Śledczy ujawnili, że na nagraniach z samochodu nie słychać, by egzaminator kazał uciekać kursantce z samochodu, w który sekundy potem uderzył pociąg. Potwierdzać ma się natomiast przyczyna zgaśnięcia samochodu na torach – 18-latka miała puścić sprzęgło. Prokuratura planuje eksperyment procesowy, żeby sprawdzić, czy egzaminator powinien dostrzec zbliżający się pociąg
W wypadku na przejeździe koło miejscowości Szaflary zginęła 18-latka, która zdawała egzamin na prawo jazdy. Fot. policja
Prokurator Józef Palenik z nowotarskiej prokuratury ujawnił mediom, że analiza nagrań z samochodu – który podczas egzaminu na prawo jazdy został staranowany przez pociąg pod Szaflarami – potwierdziła wersję egzaminatora o przyczynach zatrzymania się auta na torach. To 18-letnia Angelika miała puścić sprzęgło i doprowadzić do zatrzymania pracy silnika.
Ten sam materiał nie potwierdza jednak informacji, jakoby 62-letni egzaminator, który sam w ostatniej chwili uciekł z samochodu, kazał dziewczynie także z niego uciekać.
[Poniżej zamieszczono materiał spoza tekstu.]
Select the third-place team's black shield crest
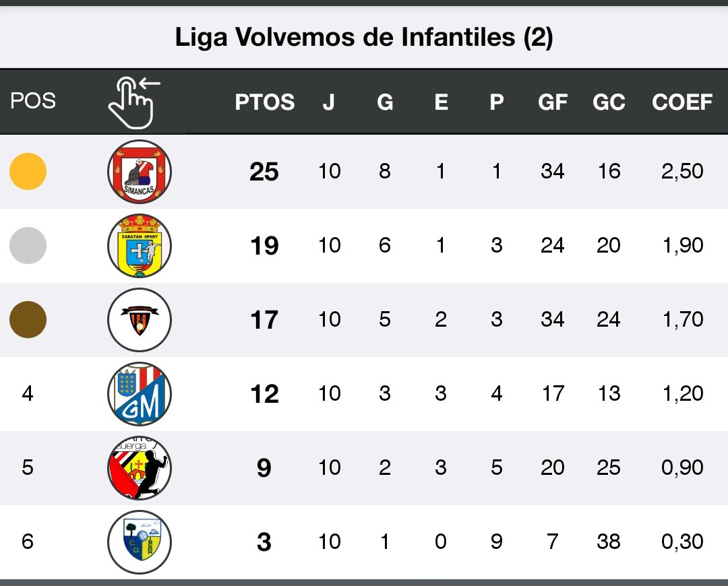The width and height of the screenshot is (728, 586). coord(140,319)
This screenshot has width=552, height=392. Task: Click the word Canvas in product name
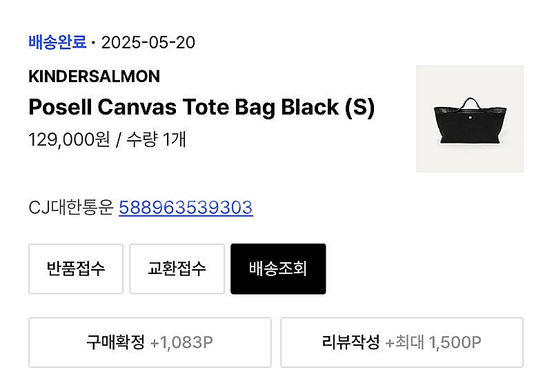[x=137, y=107]
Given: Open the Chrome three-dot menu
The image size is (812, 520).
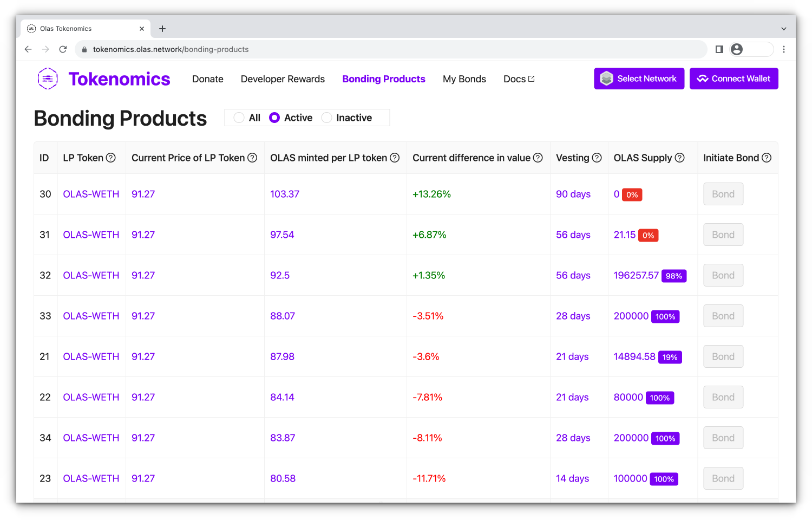Looking at the screenshot, I should coord(783,49).
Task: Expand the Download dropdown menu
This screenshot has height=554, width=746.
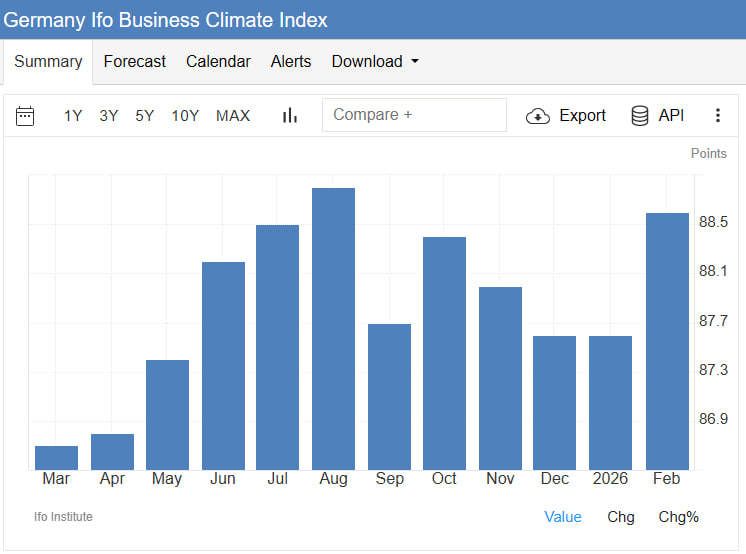Action: tap(375, 62)
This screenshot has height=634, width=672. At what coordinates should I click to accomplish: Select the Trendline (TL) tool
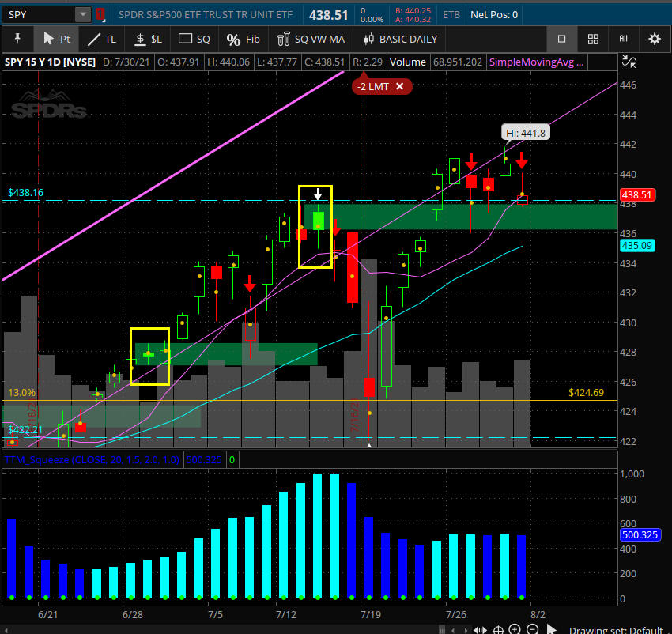(101, 39)
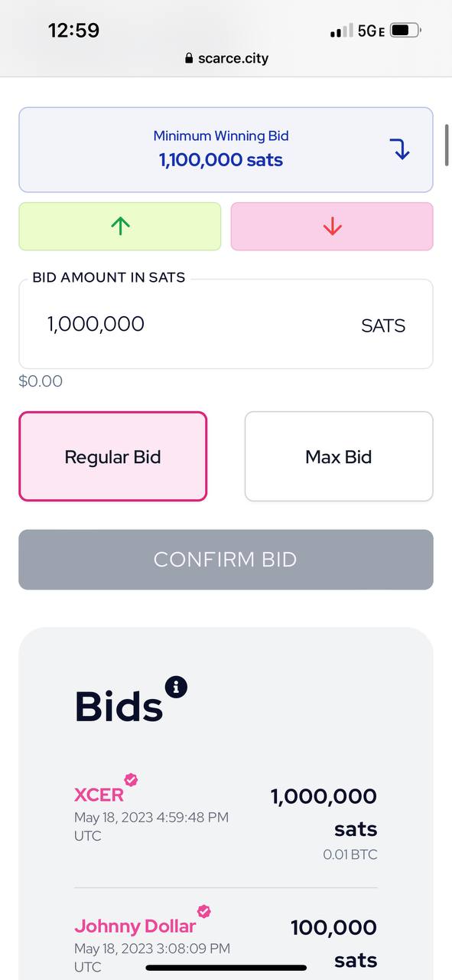452x980 pixels.
Task: Increase bid with green up arrow
Action: point(120,226)

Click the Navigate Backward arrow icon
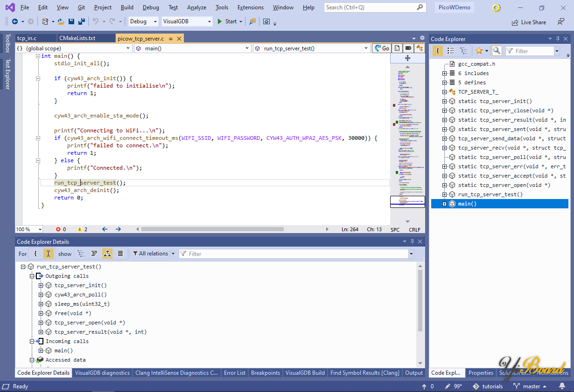pos(15,21)
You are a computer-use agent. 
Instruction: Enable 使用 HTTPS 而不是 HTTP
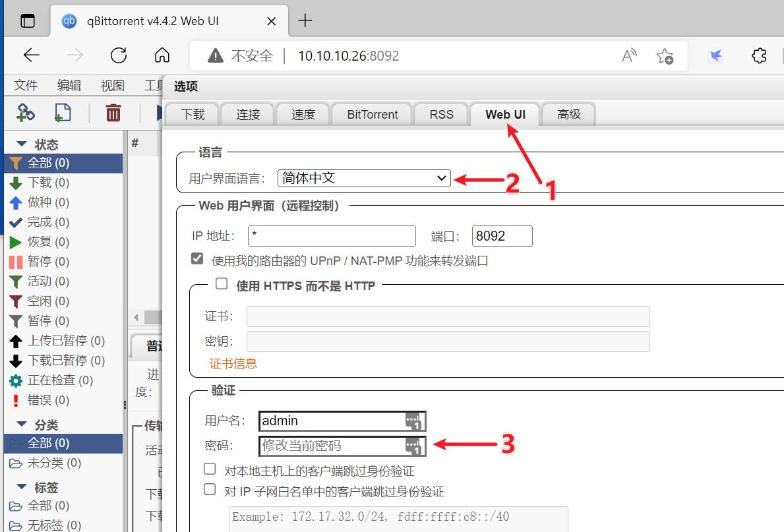click(x=222, y=284)
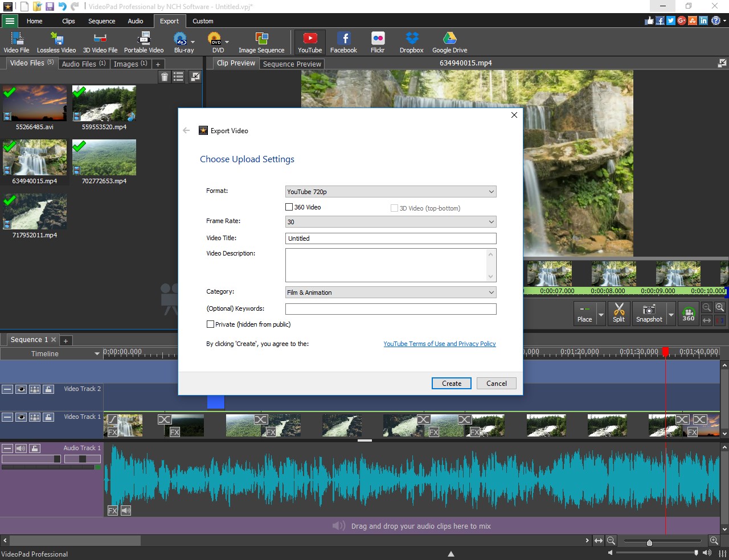Open the Format dropdown showing YouTube 720p

point(390,191)
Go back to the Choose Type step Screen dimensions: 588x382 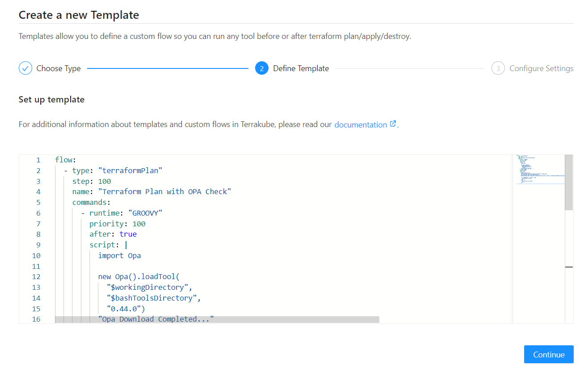coord(59,68)
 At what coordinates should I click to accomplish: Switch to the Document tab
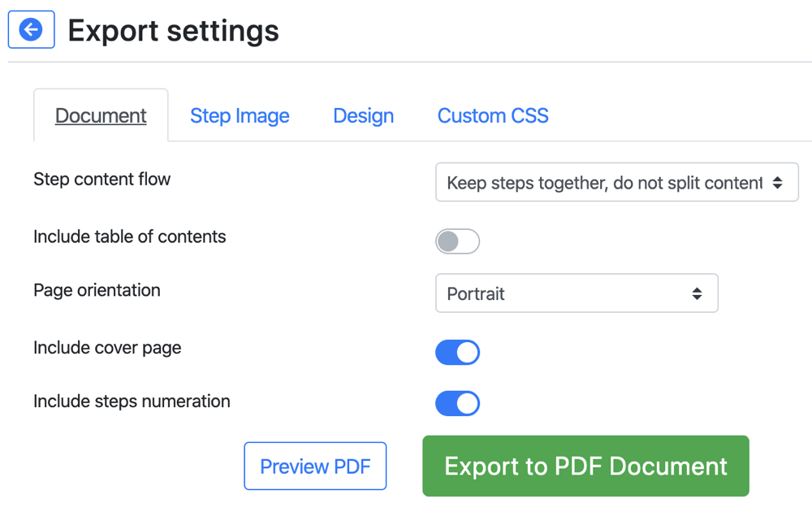tap(101, 115)
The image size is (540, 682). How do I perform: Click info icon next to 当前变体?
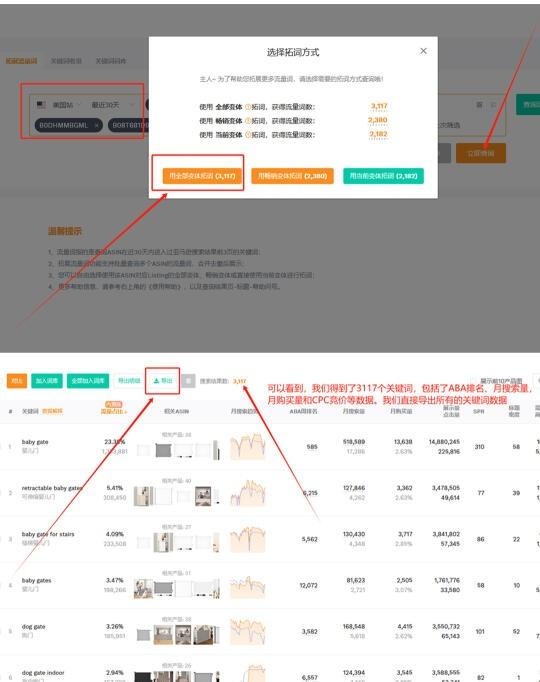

Jak wynika m.in. z filmu oraz zdjęć z miejsca wypadku, w tym miejscu prawdopodobnie widoczność jest na tyle dobra, że egzaminator powinien zauważyć zbliżający się pociąg. Wyjaśnić ma to eksperyment procesowy, który śledczy badający sprawę zamierzają przeprowadzić w przyszłym tygodniu – taką informację ujawnili dziennikarzom RMF FM. Chcą użyć i pociągu, i samochodu, by zobaczyć – czy egzaminator powinien dostrzec zagrożenie. Mają też badać, czy egzaminator miał szansę zatrzymać auto już po minięciu przez kursantkę znaku STOP ze znakiem krzyża św. Andrzeja (wyznaczający miejsce zatrzymania) ale jeszcze przed wjazdem na tory.